I am training a segmentation model (DeepLabV3+), created using the PyTorch segmentation models library, to identify objects in RGB images. I have three classes (+ background), which are represented as red, green, blue and black (for the background). The RGB masks are converted into a 2d tensor by using a mapping (thanks to answer given by @ptrblck!). I use a cross-entropy loss function.

This is my custom dataset class:

class SegmentationDataset(VisionDataset):
    def __init__(self,
                 root: str,
                 image_folder: str,
                 mask_folder: str,
                 transform: Optional[Callable] = None,
                 target_transform: Optional[Callable] = None,
                 seed: int = None,
                 fraction: float = None,
                 subset: str = None,
                 image_color_mode: str = "rgb",
                 mask_color_mode: str = "rgb") -> None:

        super().__init__(root)

        # Creating color mapping
        self.mapping = {
                    (0,0,0): 0,
                    (255,0,0): 1,
                    (0,255,0): 2,
                    (0,0,255): 3
                }

        # Setting transform and target_transform
        self.transform = transform
        self.target_transform = target_transform

        # Creating paths to image and mask folders
        image_folder_path = Path(self.root) / image_folder
        mask_folder_path = Path(self.root) / mask_folder

        # Raising errors if paths do not exist
        if not image_folder_path.exists():
            raise OSError(f"{image_folder_path} does not exist.")
        if not mask_folder_path.exists():
            raise OSError(f"{mask_folder_path} does not exist.")

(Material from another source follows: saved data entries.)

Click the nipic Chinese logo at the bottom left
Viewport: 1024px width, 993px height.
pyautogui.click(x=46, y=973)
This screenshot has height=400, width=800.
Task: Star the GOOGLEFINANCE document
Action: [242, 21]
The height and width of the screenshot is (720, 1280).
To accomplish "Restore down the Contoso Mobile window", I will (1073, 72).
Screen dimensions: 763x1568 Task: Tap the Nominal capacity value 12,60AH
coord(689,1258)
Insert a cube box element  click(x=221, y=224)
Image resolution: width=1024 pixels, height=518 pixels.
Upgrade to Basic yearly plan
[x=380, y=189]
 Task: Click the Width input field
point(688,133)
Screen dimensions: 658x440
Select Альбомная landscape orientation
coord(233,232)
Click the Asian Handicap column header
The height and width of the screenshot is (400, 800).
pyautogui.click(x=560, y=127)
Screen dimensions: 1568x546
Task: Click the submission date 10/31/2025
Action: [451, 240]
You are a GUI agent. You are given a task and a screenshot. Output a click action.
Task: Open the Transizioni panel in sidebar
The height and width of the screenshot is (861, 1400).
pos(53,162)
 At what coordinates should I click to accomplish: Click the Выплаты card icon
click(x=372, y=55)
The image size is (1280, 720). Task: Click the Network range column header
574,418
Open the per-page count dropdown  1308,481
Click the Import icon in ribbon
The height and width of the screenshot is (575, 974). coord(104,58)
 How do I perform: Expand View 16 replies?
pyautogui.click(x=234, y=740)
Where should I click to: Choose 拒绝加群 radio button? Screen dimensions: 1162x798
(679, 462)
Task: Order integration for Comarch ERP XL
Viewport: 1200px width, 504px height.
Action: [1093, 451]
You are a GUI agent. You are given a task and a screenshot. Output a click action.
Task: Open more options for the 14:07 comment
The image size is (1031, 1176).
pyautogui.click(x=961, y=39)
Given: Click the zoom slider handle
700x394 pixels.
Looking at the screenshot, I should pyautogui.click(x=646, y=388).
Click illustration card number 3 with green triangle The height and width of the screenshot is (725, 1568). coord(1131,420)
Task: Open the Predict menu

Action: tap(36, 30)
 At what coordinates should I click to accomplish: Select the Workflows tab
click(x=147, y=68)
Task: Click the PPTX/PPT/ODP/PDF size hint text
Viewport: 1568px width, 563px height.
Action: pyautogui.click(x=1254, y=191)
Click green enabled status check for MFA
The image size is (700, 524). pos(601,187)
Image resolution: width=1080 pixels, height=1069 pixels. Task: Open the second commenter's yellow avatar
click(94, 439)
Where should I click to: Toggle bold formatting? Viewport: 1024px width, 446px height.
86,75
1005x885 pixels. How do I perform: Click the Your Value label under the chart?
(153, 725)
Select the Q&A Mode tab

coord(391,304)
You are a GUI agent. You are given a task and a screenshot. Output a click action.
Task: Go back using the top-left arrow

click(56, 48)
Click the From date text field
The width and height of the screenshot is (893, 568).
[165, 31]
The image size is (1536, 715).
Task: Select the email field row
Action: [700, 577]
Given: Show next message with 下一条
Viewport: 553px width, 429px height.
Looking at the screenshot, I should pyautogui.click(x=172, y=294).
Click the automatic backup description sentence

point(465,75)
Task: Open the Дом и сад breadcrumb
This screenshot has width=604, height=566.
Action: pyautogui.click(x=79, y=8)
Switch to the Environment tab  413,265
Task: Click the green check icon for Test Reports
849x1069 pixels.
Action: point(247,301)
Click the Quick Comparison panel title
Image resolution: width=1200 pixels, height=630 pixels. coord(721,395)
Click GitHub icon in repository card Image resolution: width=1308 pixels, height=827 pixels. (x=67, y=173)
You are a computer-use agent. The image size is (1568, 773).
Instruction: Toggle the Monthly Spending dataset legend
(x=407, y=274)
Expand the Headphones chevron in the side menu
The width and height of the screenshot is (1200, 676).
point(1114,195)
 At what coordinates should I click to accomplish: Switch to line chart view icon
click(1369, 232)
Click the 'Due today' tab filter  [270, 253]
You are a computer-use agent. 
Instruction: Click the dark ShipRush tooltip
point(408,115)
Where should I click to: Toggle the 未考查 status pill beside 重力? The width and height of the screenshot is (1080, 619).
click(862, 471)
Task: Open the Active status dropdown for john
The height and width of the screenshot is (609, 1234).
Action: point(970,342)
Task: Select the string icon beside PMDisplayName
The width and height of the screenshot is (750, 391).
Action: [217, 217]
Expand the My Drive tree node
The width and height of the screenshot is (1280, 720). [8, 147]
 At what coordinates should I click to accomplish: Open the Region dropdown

        # Raising errors if selected color mode is not possible
        if image_color_mode not in ["rgb", "grayscale"]:
            raise ValueError(
                f"{image_color_mode} is an invalid choice. Please enter from rgb grayscale."
            )
        if mask_color_mode not in ["rgb", "grayscale"]:
            raise ValueError(
                f"{mask_color_mode} is an invalid choice. Please enter from rgb grayscale."
            )

        # Initiating color modes for image and mask
        self.image_color_mode = image_color_mode
        self.mask_color_mode = mask_color_mode

        if not fraction:
            self.image_names = sorted(image_folder_path.glob("*"))
            self.mask_names = sorted(mask_folder_path.glob("*"))
        else:
            if subset not in ["Train", "Test"]:
                raise (ValueError(
                    f"{subset} is not a valid input. Acceptable values are Train and Test."
                ))
            self.fraction = fraction
            self.image_list = np.array(sorted(image_folder_path.glob("*")))
            self.mask_list = np.array(sorted(mask_folder_path.glob("*")))
            if seed:
                np.random.seed(seed)
                indices = np.arange(len(self.image_list))
                np.random.shuffle(indices)
                self.image_list = self.image_list[indices]
                self.mask_list = self.mask_list[indices]
            if subset == "Train":
                self.image_names = self.image_list[:int(
                    np.ceil(len(self.image_list) * (1 - self.fraction)))]
                self.mask_names = self.mask_list[:int(
                    np.ceil(len(self.mask_list) * (1 - self.fraction)))]
            else:
                self.image_names = self.image_list[
                    int(np.ceil(len(self.image_list) * (1 - self.fraction))):]
                self.mask_names = self.mask_list[
                    int(np.ceil(len(self.mask_list) * (1 - self.fraction))):]

    def __len__(self) -> int:
        return len(self.image_names)

    def __getitem__(self, index: int) -> Any:
        image_path = self.image_names[index]
        mask_path = self.mask_names[index]

        with open(image_path, "rb") as image_file, open(mask_path, "rb") as mask_file:
            image = Image.open(image_file)

            if self.image_color_mode == "rgb":
                image = image.convert("RGB")
            elif self.image_color_mode == "grayscale":
                image = image.convert("L")

            mask = Image.open(mask_file)
            if self.mask_color_mode == "rgb":
                mask = mask.convert("RGB")

                # Transforming mask to tensor
                mask = transforms.ToTensor()(mask)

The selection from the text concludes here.